1

I'm wondering what the best implementation would be for a game that makes continuous checks if a given user word is in dictionary. The dictionary itself has ~220,000 words.

I'm looking for a solution that uses minimal available resources for if possible a way to reduce the size of the dictionary (right now its a .txt file ~1.2Mb large)

My current solution is to have 26 seperate files (beginning a-z) and load these each into an array (which will at max hold a size of about ~15,000 strings).

A second idea would be to use a trie-tree structure rather than array.

A database seems like it would take up far too much space.

Edit: I also need to be able to check if there are any words that begin with those letters available in the dictionary.

Ex. word is sea. Yes it is in the dictionary, and yes there are other words that begin with sea.
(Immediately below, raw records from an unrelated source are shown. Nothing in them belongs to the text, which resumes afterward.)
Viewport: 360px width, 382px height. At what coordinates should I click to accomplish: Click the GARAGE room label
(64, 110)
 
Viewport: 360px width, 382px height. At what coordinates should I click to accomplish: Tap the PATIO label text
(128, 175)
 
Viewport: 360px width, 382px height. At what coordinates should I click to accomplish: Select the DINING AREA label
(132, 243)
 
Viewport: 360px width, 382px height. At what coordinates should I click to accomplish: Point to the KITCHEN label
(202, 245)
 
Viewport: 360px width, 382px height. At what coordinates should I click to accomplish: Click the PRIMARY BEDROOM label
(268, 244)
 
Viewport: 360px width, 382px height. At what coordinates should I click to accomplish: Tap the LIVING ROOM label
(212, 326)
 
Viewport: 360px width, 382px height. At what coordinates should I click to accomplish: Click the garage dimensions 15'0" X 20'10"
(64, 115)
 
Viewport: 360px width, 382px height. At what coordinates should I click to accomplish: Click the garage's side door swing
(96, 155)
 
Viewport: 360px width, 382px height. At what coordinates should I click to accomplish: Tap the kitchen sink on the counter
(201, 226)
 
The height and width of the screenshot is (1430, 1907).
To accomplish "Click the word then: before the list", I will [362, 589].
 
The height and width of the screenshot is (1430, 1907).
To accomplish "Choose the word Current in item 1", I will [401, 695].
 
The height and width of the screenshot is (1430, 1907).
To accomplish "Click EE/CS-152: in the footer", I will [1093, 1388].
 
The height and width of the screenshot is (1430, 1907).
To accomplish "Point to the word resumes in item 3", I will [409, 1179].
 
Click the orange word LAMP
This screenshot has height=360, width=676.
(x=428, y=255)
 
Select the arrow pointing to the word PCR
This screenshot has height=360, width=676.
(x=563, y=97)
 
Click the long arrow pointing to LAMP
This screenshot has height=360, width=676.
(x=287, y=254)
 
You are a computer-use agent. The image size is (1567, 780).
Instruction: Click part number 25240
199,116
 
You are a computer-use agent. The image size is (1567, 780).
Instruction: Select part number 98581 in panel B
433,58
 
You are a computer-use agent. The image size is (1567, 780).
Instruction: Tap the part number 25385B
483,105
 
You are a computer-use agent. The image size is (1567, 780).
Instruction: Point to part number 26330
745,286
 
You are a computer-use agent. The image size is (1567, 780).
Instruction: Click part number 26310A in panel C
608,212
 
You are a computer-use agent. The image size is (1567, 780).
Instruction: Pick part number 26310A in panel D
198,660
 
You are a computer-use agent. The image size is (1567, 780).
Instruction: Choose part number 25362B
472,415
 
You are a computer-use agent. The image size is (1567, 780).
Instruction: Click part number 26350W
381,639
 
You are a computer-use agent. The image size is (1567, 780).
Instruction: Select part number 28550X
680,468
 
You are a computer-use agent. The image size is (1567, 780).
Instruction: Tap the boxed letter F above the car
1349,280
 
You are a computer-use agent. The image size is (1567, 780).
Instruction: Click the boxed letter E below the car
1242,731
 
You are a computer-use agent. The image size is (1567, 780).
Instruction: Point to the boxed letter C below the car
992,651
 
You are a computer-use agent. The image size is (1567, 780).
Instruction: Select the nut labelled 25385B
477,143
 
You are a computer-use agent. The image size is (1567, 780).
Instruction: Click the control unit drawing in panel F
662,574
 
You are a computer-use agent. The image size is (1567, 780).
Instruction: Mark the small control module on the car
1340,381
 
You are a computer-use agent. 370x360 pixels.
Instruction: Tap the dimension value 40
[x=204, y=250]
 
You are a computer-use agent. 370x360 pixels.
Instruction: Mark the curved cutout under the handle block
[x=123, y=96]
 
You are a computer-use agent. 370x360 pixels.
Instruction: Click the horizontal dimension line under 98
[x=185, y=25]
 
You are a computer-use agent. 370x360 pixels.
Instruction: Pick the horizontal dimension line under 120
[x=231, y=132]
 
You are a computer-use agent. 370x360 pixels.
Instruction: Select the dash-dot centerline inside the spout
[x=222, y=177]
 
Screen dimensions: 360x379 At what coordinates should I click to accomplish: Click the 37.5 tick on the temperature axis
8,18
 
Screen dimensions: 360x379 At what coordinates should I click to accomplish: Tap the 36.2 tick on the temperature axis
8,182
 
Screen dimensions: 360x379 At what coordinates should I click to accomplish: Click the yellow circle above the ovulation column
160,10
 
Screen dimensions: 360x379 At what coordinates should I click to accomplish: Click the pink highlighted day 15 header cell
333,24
Ex 2. word is pov. No it is not in the dictionary, yes there are other words that begin with pov

Matt Stokes
  • 4,618
  • 9
  • 33
  • 56
  • Try using a HashMap. http://docs.oracle.com/javase/6/docs/api/java/util/HashMap.html. I believe a trie takes massive amounts of memory. – Voicu Jul 13 '13 at 18:20
  • **I updated my requirements a litle. A trie would take more memory than a hasmap but I need the functionality of searching for other existing words as well. I don't believe you can use a HashMap with a regex expression can you? – Matt Stokes Jul 13 '13 at 18:26
  • Some useful info: http://stackoverflow.com/questions/879807/java-search-in-hashmap-keys-based-on-regex, although these solutions use iteration, which beats the purpose of a hash map. – Voicu Jul 13 '13 at 18:29
  • You can implement your own `Map` that supports regexes wrapping a `HashMap`. – m0skit0 Jul 13 '13 at 18:35
  • lol yes it does. So the answer for best implementation is then an original text file containing 220,000+ words (alphabetical and non capitalized) which I would subdivide into my 26 separate files (those of which are loaded into my android project resources) which I then load into an array then iterate over the array? – Matt Stokes Jul 13 '13 at 18:36
  • 2
    DB should be fine. Have you tried with DB and found that performance is bad? What DB design are you using? SQLite DB is not going to take much more space than the files. – m0skit0 Jul 13 '13 at 18:38
  • 3
    You should use a sorted ArrayList and use binary search to find the word or the first word after it in order. You can then go down the list until the first word having another beginning than the searched one. Alternatively a Sqlite database may use more mass storage memory but less main memory (which is normally more precious) – Michael Butscher Jul 13 '13 at 18:40
  • 2
    I agree with m0skit0 - using an SQLite DB would be easiest: http://developer.android.com/guide/topics/data/data-storage.html#db . What are your requirements for keeping the entire dictionary in memory? Why not keep it on storage and let the dictionary libs do the heavy lifting, instead of re-implementing what you need? Implement first and then benchmark and see how it works for you. Don't fall into the trap of premature optimization. – Roshan Jul 13 '13 at 19:00
  • @Roshan the implementation is such that I will be performing a large number of searches on the dictionary from words beginning with a set letter. SO the thought was to extract those entries beginning with that letter from the dictionary to speed access as performing this many queries surely would slow performance. – Matt Stokes Jul 13 '13 at 19:09
  • My vote is for DB too, especially given the power of LIKE operator – Wand Maker Jul 13 '13 at 19:14
  • You can also index your target column in db, this should speed up the performance. – Desert Jul 13 '13 at 21:30

0 Answers0